**Exercise requirements:** Your job is to transcribe the material exactly. Keep every line.

*** Block opens ***

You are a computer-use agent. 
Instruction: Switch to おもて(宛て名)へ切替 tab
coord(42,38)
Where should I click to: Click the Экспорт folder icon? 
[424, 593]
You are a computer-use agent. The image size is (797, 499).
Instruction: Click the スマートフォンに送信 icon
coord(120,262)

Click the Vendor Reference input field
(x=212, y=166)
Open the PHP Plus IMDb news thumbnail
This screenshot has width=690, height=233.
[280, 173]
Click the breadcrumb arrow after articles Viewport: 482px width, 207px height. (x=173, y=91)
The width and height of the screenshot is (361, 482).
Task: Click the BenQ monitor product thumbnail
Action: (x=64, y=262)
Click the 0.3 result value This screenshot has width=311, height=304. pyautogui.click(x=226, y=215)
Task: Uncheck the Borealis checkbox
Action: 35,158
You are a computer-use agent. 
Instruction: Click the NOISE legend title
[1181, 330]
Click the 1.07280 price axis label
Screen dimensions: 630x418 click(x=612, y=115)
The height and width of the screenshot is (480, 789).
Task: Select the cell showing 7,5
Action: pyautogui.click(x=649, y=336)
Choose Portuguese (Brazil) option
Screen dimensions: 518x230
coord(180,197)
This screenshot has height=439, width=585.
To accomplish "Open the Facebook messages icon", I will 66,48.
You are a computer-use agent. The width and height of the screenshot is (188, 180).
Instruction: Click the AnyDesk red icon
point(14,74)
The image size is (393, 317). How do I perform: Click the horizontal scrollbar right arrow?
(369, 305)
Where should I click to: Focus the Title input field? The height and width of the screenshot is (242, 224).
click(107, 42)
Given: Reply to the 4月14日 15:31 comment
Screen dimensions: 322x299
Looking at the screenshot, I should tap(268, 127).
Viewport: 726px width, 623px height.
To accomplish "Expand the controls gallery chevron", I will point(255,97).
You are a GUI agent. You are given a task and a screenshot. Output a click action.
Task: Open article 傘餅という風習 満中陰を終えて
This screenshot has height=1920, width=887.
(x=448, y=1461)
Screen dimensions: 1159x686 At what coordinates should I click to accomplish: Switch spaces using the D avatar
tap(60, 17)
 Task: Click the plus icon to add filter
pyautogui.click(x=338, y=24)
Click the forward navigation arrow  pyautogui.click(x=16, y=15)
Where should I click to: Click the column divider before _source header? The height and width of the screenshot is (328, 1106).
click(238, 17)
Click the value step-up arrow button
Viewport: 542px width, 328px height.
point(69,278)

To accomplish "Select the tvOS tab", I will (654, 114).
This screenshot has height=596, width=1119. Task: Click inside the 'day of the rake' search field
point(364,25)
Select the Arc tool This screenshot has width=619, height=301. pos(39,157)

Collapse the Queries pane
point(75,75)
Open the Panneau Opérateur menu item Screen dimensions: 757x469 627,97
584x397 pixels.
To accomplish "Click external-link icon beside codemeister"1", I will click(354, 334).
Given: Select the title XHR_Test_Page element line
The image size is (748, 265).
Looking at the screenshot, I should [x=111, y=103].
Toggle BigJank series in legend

*** Block closes ***

**Response to the exercise:**
You are a computer-use agent. 
Instruction: Switch to おもて(宛て名)へ切替 tab
coord(42,38)
Where should I click to: Click the Экспорт folder icon? 
[424, 593]
You are a computer-use agent. The image size is (797, 499).
Instruction: Click the スマートフォンに送信 icon
coord(120,262)

Click the Vendor Reference input field
(x=212, y=166)
Open the PHP Plus IMDb news thumbnail
This screenshot has width=690, height=233.
[280, 173]
Click the breadcrumb arrow after articles Viewport: 482px width, 207px height. (x=173, y=91)
The width and height of the screenshot is (361, 482).
Task: Click the BenQ monitor product thumbnail
Action: (x=64, y=262)
Click the 0.3 result value This screenshot has width=311, height=304. pyautogui.click(x=226, y=215)
Task: Uncheck the Borealis checkbox
Action: 35,158
You are a computer-use agent. 
Instruction: Click the NOISE legend title
[1181, 330]
Click the 1.07280 price axis label
Screen dimensions: 630x418 click(x=612, y=115)
The height and width of the screenshot is (480, 789).
Task: Select the cell showing 7,5
Action: pyautogui.click(x=649, y=336)
Choose Portuguese (Brazil) option
Screen dimensions: 518x230
coord(180,197)
This screenshot has height=439, width=585.
To accomplish "Open the Facebook messages icon", I will 66,48.
You are a computer-use agent. The width and height of the screenshot is (188, 180).
Instruction: Click the AnyDesk red icon
point(14,74)
The image size is (393, 317). How do I perform: Click the horizontal scrollbar right arrow?
(369, 305)
Where should I click to: Focus the Title input field? The height and width of the screenshot is (242, 224).
click(107, 42)
Given: Reply to the 4月14日 15:31 comment
Screen dimensions: 322x299
Looking at the screenshot, I should tap(268, 127).
Viewport: 726px width, 623px height.
To accomplish "Expand the controls gallery chevron", I will point(255,97).
You are a GUI agent. You are given a task and a screenshot. Output a click action.
Task: Open article 傘餅という風習 満中陰を終えて
This screenshot has height=1920, width=887.
(x=448, y=1461)
Screen dimensions: 1159x686 At what coordinates should I click to accomplish: Switch spaces using the D avatar
tap(60, 17)
 Task: Click the plus icon to add filter
pyautogui.click(x=338, y=24)
Click the forward navigation arrow  pyautogui.click(x=16, y=15)
Where should I click to: Click the column divider before _source header? The height and width of the screenshot is (328, 1106).
click(238, 17)
Click the value step-up arrow button
Viewport: 542px width, 328px height.
point(69,278)

To accomplish "Select the tvOS tab", I will (654, 114).
This screenshot has height=596, width=1119. Task: Click inside the 'day of the rake' search field
point(364,25)
Select the Arc tool This screenshot has width=619, height=301. pos(39,157)

Collapse the Queries pane
point(75,75)
Open the Panneau Opérateur menu item Screen dimensions: 757x469 627,97
584x397 pixels.
To accomplish "Click external-link icon beside codemeister"1", I will click(354, 334).
Given: Select the title XHR_Test_Page element line
The image size is (748, 265).
Looking at the screenshot, I should [x=111, y=103].
Toggle BigJank series in legend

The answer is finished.